▸ Provided information
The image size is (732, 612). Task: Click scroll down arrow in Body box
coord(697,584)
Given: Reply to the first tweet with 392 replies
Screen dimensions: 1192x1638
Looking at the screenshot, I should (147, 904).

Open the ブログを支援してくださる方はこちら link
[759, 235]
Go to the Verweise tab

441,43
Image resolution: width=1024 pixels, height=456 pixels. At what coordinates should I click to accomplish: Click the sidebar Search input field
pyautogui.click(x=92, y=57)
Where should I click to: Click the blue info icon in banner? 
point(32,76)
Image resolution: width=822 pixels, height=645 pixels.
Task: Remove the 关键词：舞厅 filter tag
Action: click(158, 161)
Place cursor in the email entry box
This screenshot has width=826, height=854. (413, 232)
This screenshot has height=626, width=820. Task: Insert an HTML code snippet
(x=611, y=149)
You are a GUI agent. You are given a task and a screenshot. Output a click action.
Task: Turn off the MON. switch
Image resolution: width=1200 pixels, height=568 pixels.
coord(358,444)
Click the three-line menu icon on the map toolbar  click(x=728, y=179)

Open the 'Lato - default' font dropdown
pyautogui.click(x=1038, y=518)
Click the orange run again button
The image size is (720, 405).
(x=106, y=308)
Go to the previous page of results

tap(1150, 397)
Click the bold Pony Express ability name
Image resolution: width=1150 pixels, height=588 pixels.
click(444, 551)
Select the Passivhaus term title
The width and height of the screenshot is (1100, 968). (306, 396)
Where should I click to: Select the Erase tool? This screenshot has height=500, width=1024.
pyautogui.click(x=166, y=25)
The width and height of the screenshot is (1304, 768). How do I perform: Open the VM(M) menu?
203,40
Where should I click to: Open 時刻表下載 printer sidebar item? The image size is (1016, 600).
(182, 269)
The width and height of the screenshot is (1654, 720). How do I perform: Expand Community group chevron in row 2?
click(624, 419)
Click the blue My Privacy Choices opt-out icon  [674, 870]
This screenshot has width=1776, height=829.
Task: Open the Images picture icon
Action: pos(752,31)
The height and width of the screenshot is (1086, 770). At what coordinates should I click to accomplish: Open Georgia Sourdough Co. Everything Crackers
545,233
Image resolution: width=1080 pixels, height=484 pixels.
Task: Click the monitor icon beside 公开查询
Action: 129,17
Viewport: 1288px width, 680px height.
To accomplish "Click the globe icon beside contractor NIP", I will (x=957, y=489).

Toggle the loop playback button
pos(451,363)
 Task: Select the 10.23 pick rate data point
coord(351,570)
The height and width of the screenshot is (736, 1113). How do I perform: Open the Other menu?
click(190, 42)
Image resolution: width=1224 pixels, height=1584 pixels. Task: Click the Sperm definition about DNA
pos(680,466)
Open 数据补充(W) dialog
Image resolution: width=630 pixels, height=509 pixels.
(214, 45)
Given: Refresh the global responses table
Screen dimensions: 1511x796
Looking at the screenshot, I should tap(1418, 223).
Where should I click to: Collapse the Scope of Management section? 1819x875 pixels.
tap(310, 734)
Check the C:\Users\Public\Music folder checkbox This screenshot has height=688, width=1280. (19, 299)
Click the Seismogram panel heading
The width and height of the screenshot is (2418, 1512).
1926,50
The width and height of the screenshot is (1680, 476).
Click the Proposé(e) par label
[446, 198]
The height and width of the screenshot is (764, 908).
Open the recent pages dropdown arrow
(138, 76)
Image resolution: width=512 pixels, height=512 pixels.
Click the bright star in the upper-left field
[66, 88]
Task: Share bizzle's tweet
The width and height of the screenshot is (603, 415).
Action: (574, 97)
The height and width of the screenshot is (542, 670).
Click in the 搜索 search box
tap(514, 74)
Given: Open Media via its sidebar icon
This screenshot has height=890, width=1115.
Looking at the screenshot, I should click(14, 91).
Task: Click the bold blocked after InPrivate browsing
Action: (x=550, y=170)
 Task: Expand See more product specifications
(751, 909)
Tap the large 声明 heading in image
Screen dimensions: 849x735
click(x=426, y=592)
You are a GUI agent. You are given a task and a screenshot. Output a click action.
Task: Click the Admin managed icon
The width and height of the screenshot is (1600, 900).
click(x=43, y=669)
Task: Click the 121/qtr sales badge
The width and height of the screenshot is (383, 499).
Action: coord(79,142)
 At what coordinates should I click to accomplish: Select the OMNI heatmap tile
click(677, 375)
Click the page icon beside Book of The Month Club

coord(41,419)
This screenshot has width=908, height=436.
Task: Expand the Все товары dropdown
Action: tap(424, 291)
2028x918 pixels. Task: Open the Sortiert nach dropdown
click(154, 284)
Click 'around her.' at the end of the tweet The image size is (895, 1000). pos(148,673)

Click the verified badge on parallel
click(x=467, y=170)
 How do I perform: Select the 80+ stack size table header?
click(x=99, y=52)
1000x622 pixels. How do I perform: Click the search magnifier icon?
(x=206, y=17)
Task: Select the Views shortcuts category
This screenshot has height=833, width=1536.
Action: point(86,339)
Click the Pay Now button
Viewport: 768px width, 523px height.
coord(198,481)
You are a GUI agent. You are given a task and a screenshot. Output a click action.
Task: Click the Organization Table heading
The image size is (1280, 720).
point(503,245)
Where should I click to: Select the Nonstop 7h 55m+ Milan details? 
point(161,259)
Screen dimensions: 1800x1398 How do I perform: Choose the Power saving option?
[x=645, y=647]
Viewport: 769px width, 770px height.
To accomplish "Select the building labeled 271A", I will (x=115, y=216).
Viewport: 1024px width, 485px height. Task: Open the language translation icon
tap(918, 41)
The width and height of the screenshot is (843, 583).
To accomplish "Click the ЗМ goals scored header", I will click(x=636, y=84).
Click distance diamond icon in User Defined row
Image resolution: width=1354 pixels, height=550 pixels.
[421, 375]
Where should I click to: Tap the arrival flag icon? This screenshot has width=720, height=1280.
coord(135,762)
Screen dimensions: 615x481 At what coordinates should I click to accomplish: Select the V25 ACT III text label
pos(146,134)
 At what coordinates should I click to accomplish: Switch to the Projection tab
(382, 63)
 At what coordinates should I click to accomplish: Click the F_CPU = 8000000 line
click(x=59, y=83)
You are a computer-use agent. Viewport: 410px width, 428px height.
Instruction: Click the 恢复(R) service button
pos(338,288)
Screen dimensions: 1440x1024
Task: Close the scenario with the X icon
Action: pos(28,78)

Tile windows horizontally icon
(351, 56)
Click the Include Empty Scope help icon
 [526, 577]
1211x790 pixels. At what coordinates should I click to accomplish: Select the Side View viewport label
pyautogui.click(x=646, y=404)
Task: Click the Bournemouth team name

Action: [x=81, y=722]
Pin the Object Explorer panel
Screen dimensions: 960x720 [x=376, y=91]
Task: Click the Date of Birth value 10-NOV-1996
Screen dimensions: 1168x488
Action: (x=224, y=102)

▸ What to work on
Only lines with the word "tweet" should be collected from the material.

▸ Task response
Given: Reply to the first tweet with 392 replies
Task: Share bizzle's tweet
Click 'around her.' at the end of the tweet The image size is (895, 1000). pos(148,673)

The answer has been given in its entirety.